SLR - April 2021 - Cody T. Gaupel

Analysis of Early Failure Rate and Its Risk Factor with 2157 Total Ankle Replacements

Reference: Lee, J.W., Im, WY., Song, S.Y. et al. Analysis of Early Failure Rate and Its Risk Factor With 2157 Total Ankle Replacements. Sci Rep 11, 1901 (2021). https://doi.org/10.1038/s41598-021-81576-y

Level of Evidence: III 

Scientific Literature Review

Reviewed By: Cody T. Gaupel, DPM
Residency Program: Christus St. Patrick’s Hospital – Lake Charles, LA

Podiatric Relevance: Total ankle arthroplasty (TAA) has increased in popularity in the 21st century with development of newer generation implants with increased longevity when compared to previous generation implants. However, TAA still presents with a higher prevalence of failure compared to larger joint arthroplasty such as hip and knee. The authors set out to calculate the failure rate within five years of TAA with a defined characteristic of revision arthroplasty or removal and conversion to arthrodesis. They seek to identify what risk factors may contribute to early implant failure. Research of this magnitude is important for identifying the optimal patient procedure selection to improve surgical outcomes. 

Methods: This retrospective cohort study utilized the South Korean National Health Insurance database to review the entire single healthcare South Korean population for patient records who underwent TAA from 1/2007-11/2016. Patient’s were included if they had a minimum one year follow up and surgery was unilateral. Failure was defined as requiring revision TAA within five years, or implant removal with conversion to arthrodesis within five years. Covariables included were sex, age, hospital admission, duration and comorbidities. Specific comorbidities of focus consisted of diabetes, congestive heart failure, history of myocardial infarction, hypertension, cerebrovascular disease, peripheral vascular disease, chronic pulmonary disease, renal failure, hyperlipidemia, rheumatoid arthritis, dementia, psychosis, alcohol use, depression and osteoporosis. These variables were analyzed specifically between the “failure” and “no failure” groups using chi-square and independent samples t-test to set a p-value of < 0.05 to note significance between the two groups.

Results: Two thousand one hundred fifty-seven patients were included for analysis. One thousand nine hundred sixty implants survived the five-year follow up period, while a total of 197 (9.1 percent) patients suffered implant failure within five years. Of these, 165 received revision TAA and 32 were converted to ankle arthrodesis. Statistically significant differences between the two outcome groups and leading to early failure were noted to be chronic pulmonary disease, diabetes, PVD, dementia, hyperlipidemia and alcohol abuse. Of those, the highest risk factors associated with early failure were dementia, followed by chronic pulmonary disease and diabetes.

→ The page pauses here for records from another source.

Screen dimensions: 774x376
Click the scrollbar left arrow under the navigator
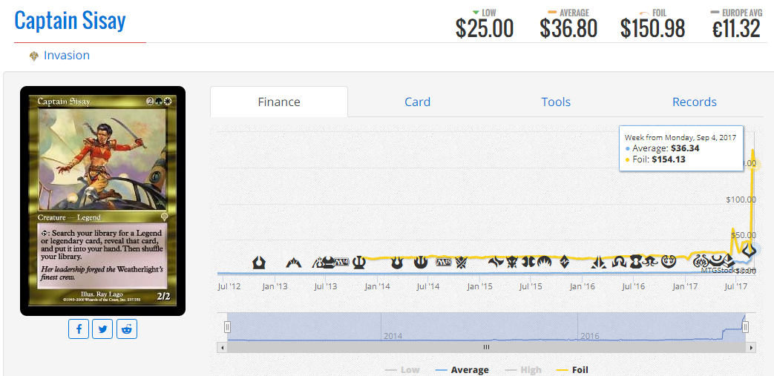222,347
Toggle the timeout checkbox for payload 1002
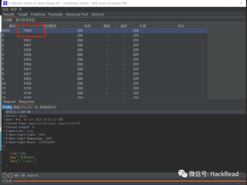Screen dimensions: 247x185 click(124, 40)
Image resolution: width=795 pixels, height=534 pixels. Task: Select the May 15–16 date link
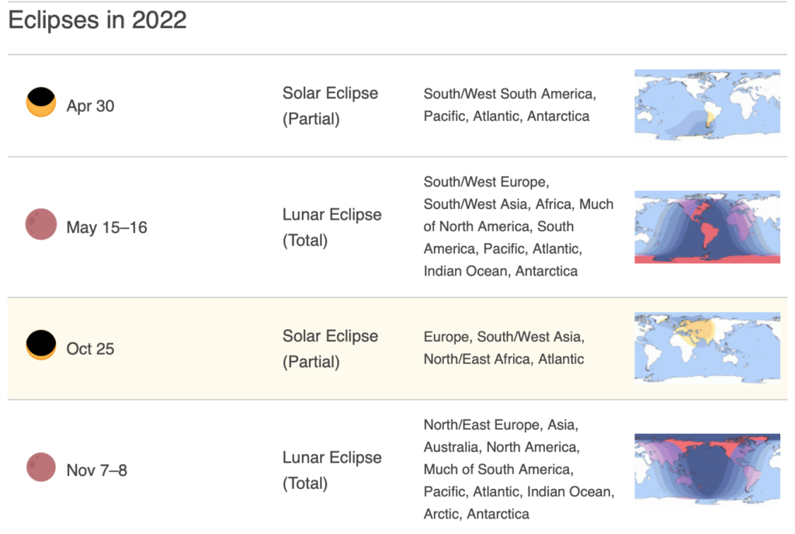pos(106,227)
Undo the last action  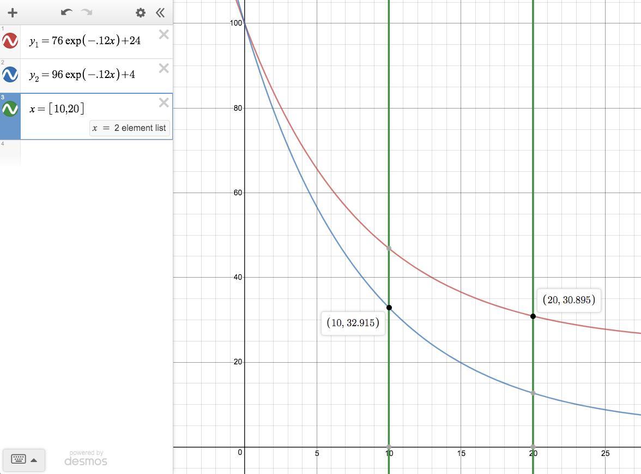66,12
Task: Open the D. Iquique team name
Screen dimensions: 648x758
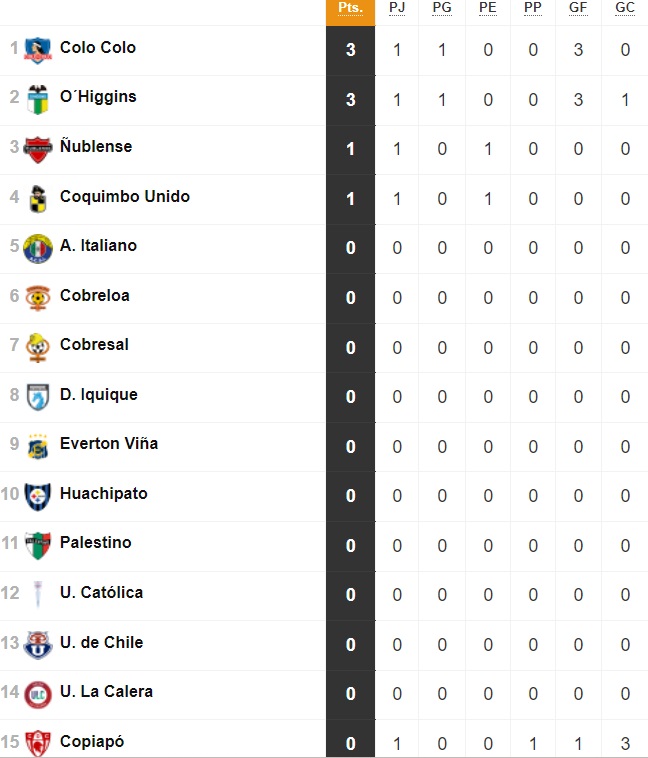Action: [x=98, y=395]
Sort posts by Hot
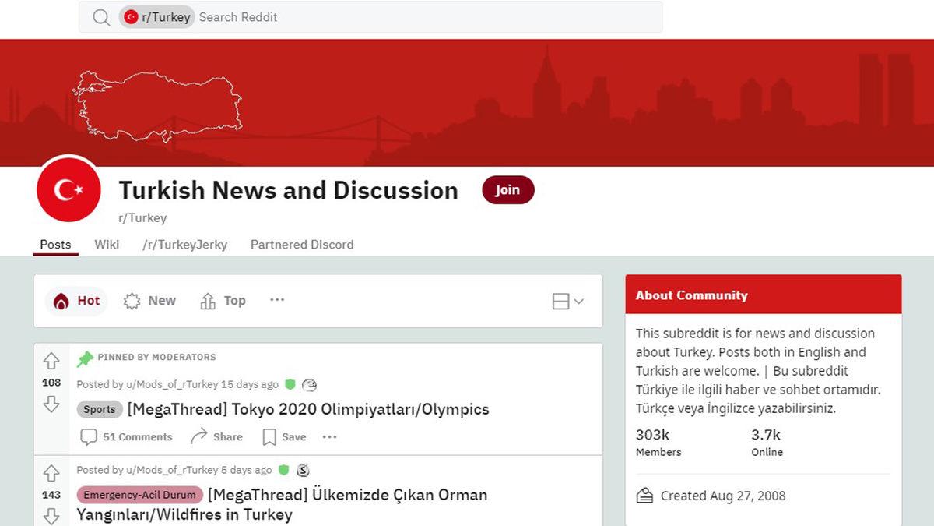This screenshot has height=526, width=934. coord(77,301)
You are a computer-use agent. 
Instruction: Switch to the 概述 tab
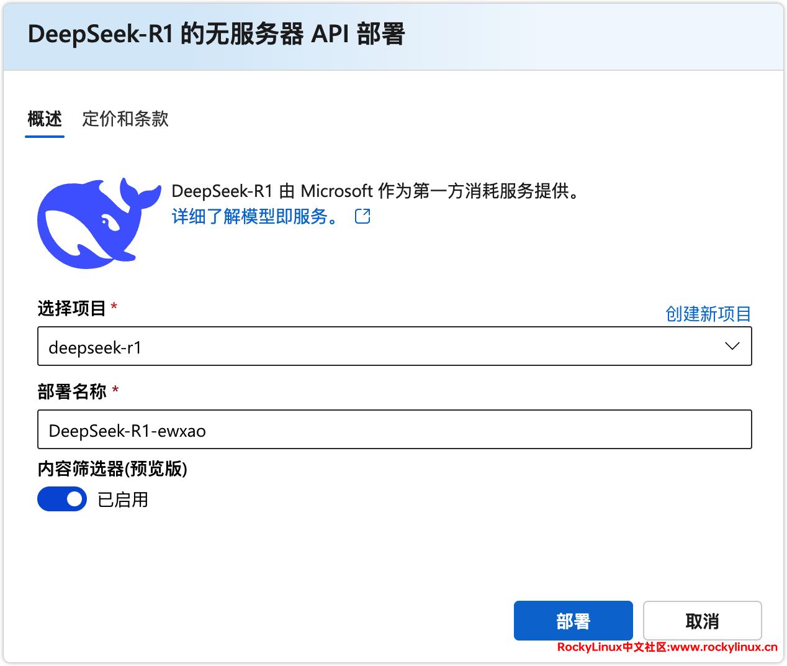pos(45,119)
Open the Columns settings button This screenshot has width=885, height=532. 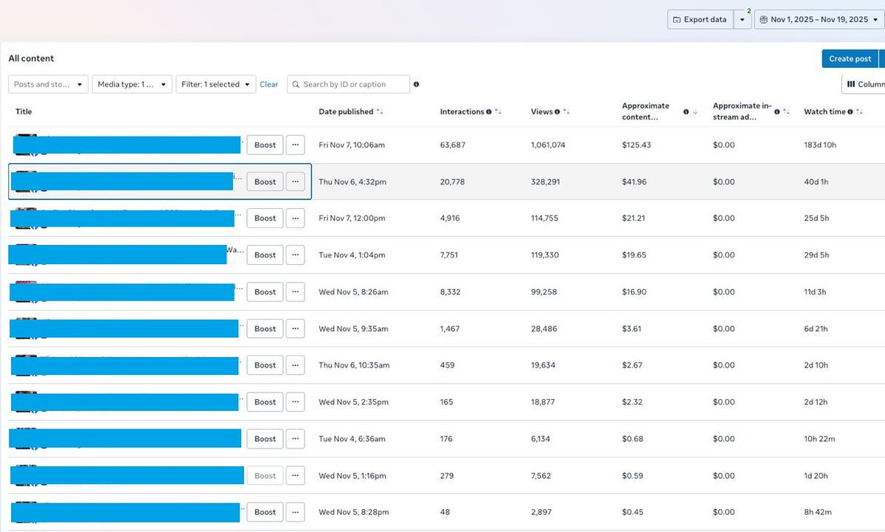click(x=864, y=85)
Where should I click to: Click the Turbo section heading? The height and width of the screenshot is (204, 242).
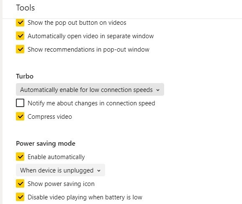pos(25,76)
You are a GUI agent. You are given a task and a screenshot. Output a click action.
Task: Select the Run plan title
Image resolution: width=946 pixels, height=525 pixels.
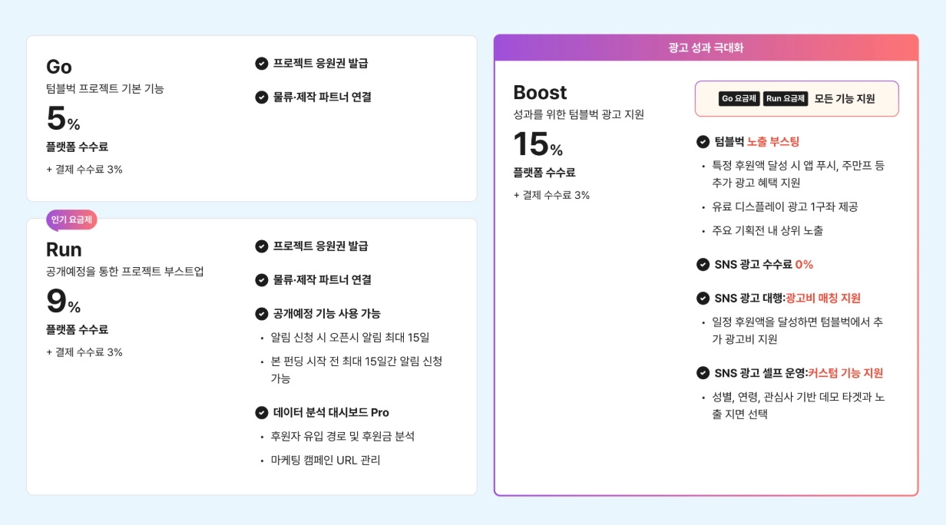[64, 249]
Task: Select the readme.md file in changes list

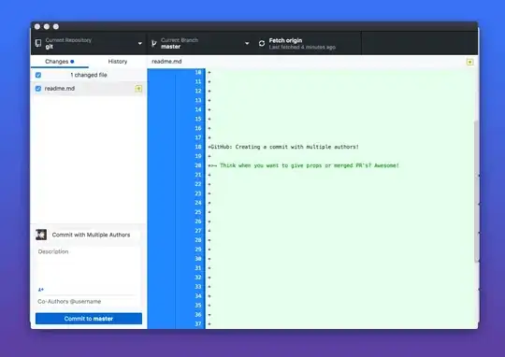Action: coord(89,89)
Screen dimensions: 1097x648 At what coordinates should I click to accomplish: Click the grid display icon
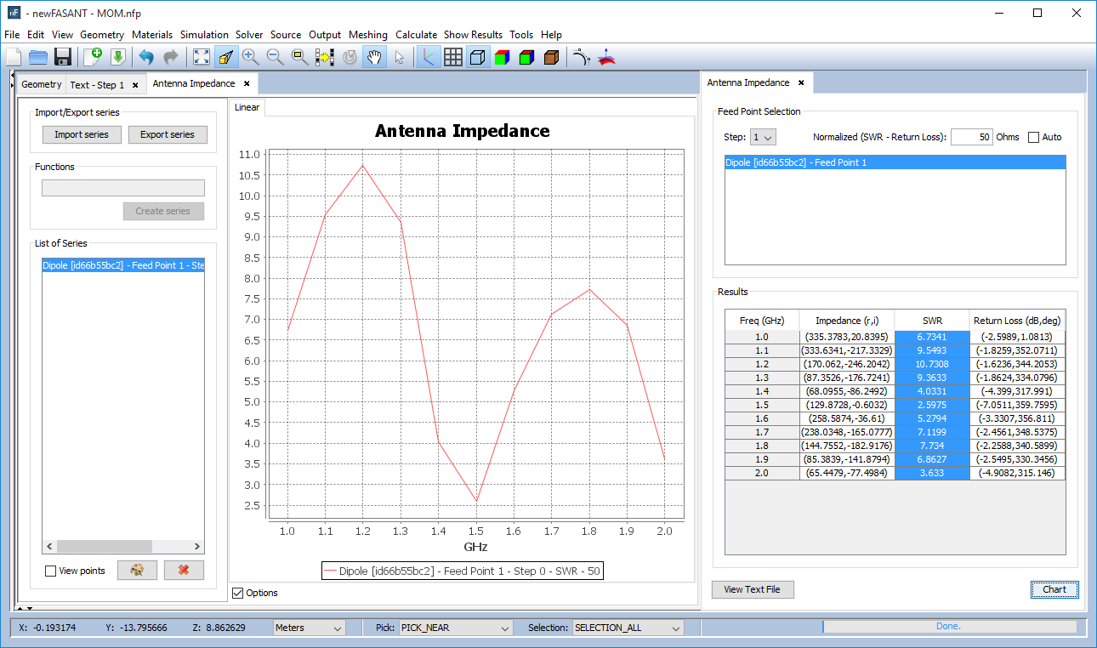pos(453,57)
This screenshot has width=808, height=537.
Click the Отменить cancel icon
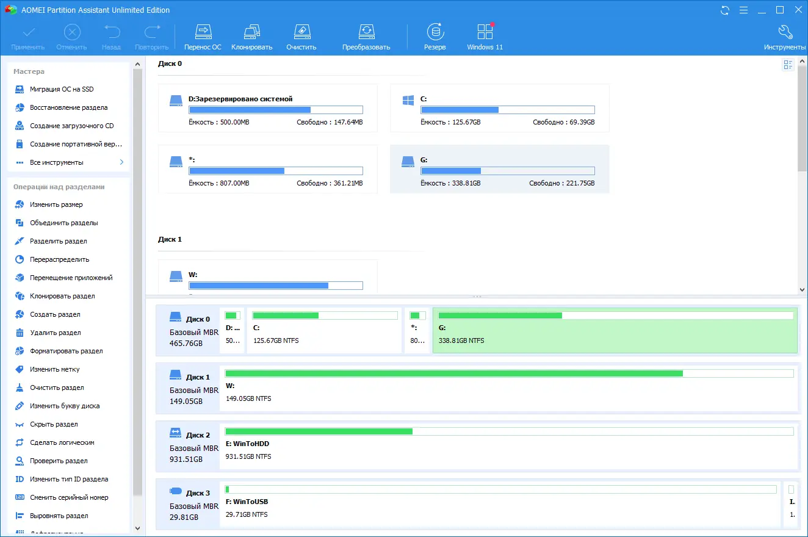[71, 35]
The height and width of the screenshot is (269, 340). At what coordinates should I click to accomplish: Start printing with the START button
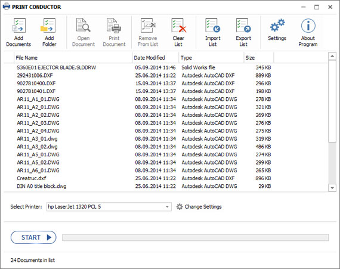pos(33,237)
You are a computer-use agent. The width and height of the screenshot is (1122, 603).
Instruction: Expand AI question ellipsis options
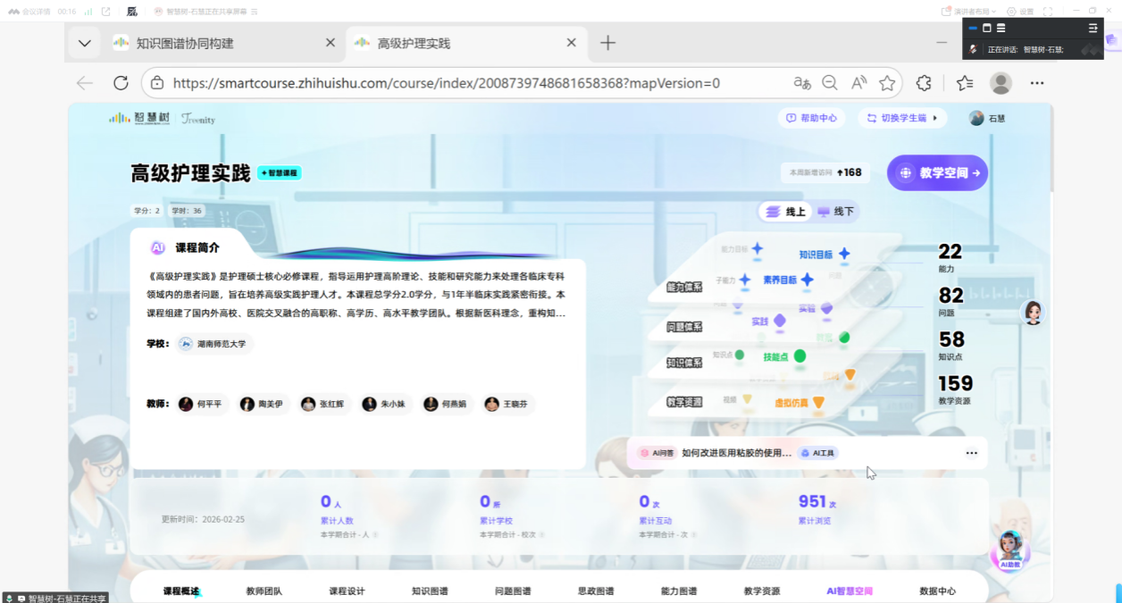(x=971, y=453)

Conclusions: Identifying patient comorbidities and risks factors associated with early TAA failure is imperative in the surgical decision making process and the preoperative patient education discussion. Dementia, chronic pulmonary disease, and diabetes carry higher risk factors for early failure as identified in this study. Although not clearly described, the study mentioned primary use of Hintegra® and Salto Talaris® implants in Korea, therefore, the results are not all-inclusive of TAA’s. However, the study still provides adequate insight for considering patient selection to optimize patient outcomes, expectations and satisfaction when undergoing TAA surgery. Further research needs to be performed to provide better evidence, but this study enhances clinical knowledge in the surgical selection process.